Document
*-*-*
Sunday, February 26, 2006

Behind the Curve: How We've Consistently Underestimated Global Warming

In 1896 Svante Arrhenius, a Swedish chemist, theorized that increasing or reducing the amount of carbon dioxide in the atmosphere might trigger a change in climate worldwide. Cutting the amount in half, he surmised, could lower average temperatures by 5 degrees C and might bring on an ice age. But, was such a big change possible?

A colleague, Arvid Hogbom, had studied the carbon cycle extensively, calculating the amounts of carbon from various sources including those from industrial emissions. Using Hogbom's numbers Arrhenius calculated that a doubling of carbon dioxide would increase global temperature by 5 degrees C, surprisingly close to modern estimates even though he was working under severe handicaps including relatively low calculating power--he used paper and pencil--and limited data.

He also estimated that it would take 2,000 years to get there. (The latest estimates place this event in the middle of the current century.) Of course, Arrhenius shouldn't be blamed for this underestimate given the impossibility of knowing what lay ahead for population growth and industrialization. But, his was the first in what has turned out to be a consistent string of underestimates concerning the pace and severity of global warming.
*-*-*
Data
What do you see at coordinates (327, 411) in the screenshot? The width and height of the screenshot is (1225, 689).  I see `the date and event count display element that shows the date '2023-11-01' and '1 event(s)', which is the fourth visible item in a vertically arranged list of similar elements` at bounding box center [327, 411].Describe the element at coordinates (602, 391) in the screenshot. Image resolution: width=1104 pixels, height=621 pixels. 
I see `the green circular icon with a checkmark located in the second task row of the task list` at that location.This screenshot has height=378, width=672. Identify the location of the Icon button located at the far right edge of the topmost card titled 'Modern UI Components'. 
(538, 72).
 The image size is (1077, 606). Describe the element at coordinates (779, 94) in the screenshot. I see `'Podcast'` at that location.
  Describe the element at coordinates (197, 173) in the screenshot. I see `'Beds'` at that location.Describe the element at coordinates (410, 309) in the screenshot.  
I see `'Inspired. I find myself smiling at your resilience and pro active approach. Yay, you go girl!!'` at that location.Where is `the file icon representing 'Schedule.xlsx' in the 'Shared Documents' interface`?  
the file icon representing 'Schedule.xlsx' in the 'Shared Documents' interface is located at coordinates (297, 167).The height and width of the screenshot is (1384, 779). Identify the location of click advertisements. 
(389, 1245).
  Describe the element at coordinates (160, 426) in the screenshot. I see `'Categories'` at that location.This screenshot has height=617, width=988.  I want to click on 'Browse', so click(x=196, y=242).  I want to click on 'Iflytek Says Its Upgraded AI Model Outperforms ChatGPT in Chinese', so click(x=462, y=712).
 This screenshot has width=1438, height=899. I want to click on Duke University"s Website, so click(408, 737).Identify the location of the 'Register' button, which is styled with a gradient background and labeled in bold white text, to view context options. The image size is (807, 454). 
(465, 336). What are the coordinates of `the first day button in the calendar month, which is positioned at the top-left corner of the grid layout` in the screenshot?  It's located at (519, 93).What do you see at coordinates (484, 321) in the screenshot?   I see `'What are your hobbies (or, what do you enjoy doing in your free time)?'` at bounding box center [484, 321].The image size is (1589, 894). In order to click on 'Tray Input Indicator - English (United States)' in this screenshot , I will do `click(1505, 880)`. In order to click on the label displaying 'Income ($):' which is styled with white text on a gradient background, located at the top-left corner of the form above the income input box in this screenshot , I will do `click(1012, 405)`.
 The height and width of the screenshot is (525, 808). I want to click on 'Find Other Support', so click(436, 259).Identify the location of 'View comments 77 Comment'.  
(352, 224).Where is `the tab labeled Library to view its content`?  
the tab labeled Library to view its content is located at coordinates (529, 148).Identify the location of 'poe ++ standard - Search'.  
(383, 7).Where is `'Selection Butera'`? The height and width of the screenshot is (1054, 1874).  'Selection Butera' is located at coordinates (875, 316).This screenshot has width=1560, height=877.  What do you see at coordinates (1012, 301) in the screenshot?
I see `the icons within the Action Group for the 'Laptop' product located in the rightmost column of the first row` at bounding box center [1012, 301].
*-*-*
Brief 1
List each prediction or estimate about climate that the global warming article credits to Arrhenius.
Brief 2
Carry on the global warming article from its last sentence.

Final result 1
- Increasing or reducing the amount of carbon dioxide in the atmosphere might trigger a change in climate worldwide.
- Cutting the amount of carbon dioxide in half could lower average temperatures by 5 degrees C.
- Halving the carbon dioxide might bring on an ice age.
- A doubling of carbon dioxide would increase global temperature by 5 degrees C.
- It would take 2,000 years to reach that doubling.

Final result 2
In 1938 Guy Stewart Callendar, a British engineer and amateur meteorologist, presented data to the Royal Meteorological Society demonstrating the arrival of global warming. He estimated that temperatures would rise by 1 degree C by 2200. Callendar wasn't very concerned about global warming for two reasons. The pace seemed so slow and he believed that increased levels of carbon dioxide would be good for agriculture.

Neither Arrhenius nor Callendar were well received. Climate theory and experimental evidence at the time seemed to demonstrate conclusively that what they were claiming could not happen.

Starting in 1940 the Earth embarked on a long cooling spell that lasted until 1970. This temporary hiatus in global warming led to a debate in the scientific community in the early 1970s about whether the Earth might be headed into a new ice age and not toward any continued warming. (It turned out later that the cooling trend may have been in part due to the huge amount of air pollution produced by the wartime and then postwar industrial boom, pollution which tended to reflect sunlight back into outer space.)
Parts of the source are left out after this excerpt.